(Stored data entries)
---*---

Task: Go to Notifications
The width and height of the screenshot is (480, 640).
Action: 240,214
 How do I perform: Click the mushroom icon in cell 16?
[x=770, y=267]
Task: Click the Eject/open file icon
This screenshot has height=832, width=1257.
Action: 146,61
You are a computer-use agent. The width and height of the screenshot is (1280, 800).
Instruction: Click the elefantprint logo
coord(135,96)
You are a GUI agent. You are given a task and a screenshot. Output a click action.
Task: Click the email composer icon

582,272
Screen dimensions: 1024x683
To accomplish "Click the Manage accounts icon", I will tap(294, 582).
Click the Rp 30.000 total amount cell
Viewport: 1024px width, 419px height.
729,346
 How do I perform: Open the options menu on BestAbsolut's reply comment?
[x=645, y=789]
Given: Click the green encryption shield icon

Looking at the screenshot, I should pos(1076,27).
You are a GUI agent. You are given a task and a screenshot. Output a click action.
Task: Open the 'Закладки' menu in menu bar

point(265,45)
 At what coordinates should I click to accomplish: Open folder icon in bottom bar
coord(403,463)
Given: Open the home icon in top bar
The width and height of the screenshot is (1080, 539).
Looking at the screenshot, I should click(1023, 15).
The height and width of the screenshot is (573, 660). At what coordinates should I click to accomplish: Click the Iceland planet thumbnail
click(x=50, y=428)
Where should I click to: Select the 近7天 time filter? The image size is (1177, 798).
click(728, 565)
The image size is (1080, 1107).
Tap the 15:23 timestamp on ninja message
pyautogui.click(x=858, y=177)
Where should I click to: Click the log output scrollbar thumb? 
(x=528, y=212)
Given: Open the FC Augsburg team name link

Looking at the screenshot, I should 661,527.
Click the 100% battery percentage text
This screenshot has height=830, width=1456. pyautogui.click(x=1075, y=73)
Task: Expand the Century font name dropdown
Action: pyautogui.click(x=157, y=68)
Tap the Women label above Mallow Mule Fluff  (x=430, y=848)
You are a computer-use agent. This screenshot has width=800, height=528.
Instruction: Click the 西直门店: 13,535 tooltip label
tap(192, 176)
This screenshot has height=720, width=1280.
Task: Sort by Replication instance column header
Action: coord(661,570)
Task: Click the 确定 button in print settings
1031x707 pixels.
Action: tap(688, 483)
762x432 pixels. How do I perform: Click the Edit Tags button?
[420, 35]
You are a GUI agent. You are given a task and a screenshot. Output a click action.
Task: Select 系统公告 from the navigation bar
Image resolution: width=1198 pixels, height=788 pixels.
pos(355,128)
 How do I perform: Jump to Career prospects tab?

---*---

AIM OF THE EXERCISE → Would you mind giving all the records again exactly?

EXERCISE OUTPUT →
Task: Go to Notifications
The width and height of the screenshot is (480, 640).
Action: 240,214
 How do I perform: Click the mushroom icon in cell 16?
[x=770, y=267]
Task: Click the Eject/open file icon
This screenshot has height=832, width=1257.
Action: 146,61
You are a computer-use agent. The width and height of the screenshot is (1280, 800).
Instruction: Click the elefantprint logo
coord(135,96)
You are a GUI agent. You are given a task and a screenshot. Output a click action.
Task: Click the email composer icon

582,272
Screen dimensions: 1024x683
To accomplish "Click the Manage accounts icon", I will tap(294, 582).
Click the Rp 30.000 total amount cell
Viewport: 1024px width, 419px height.
729,346
 How do I perform: Open the options menu on BestAbsolut's reply comment?
[x=645, y=789]
Given: Click the green encryption shield icon

Looking at the screenshot, I should pos(1076,27).
You are a GUI agent. You are given a task and a screenshot. Output a click action.
Task: Open the 'Закладки' menu in menu bar

point(265,45)
 At what coordinates should I click to accomplish: Open folder icon in bottom bar
coord(403,463)
Given: Open the home icon in top bar
The width and height of the screenshot is (1080, 539).
Looking at the screenshot, I should click(1023, 15).
The height and width of the screenshot is (573, 660). At what coordinates should I click to accomplish: Click the Iceland planet thumbnail
click(x=50, y=428)
Where should I click to: Select the 近7天 time filter? The image size is (1177, 798).
click(728, 565)
The image size is (1080, 1107).
Tap the 15:23 timestamp on ninja message
pyautogui.click(x=858, y=177)
Where should I click to: Click the log output scrollbar thumb? 
(x=528, y=212)
Given: Open the FC Augsburg team name link

Looking at the screenshot, I should 661,527.
Click the 100% battery percentage text
This screenshot has height=830, width=1456. pyautogui.click(x=1075, y=73)
Task: Expand the Century font name dropdown
Action: pyautogui.click(x=157, y=68)
Tap the Women label above Mallow Mule Fluff  (x=430, y=848)
You are a computer-use agent. This screenshot has width=800, height=528.
Instruction: Click the 西直门店: 13,535 tooltip label
tap(192, 176)
This screenshot has height=720, width=1280.
Task: Sort by Replication instance column header
Action: coord(661,570)
Task: Click the 确定 button in print settings
1031x707 pixels.
Action: tap(688, 483)
762x432 pixels. How do I perform: Click the Edit Tags button?
[420, 35]
You are a GUI agent. You are given a task and a screenshot. Output a click action.
Task: Select 系统公告 from the navigation bar
Image resolution: width=1198 pixels, height=788 pixels.
pos(355,128)
 How do I perform: Jump to Career prospects tab?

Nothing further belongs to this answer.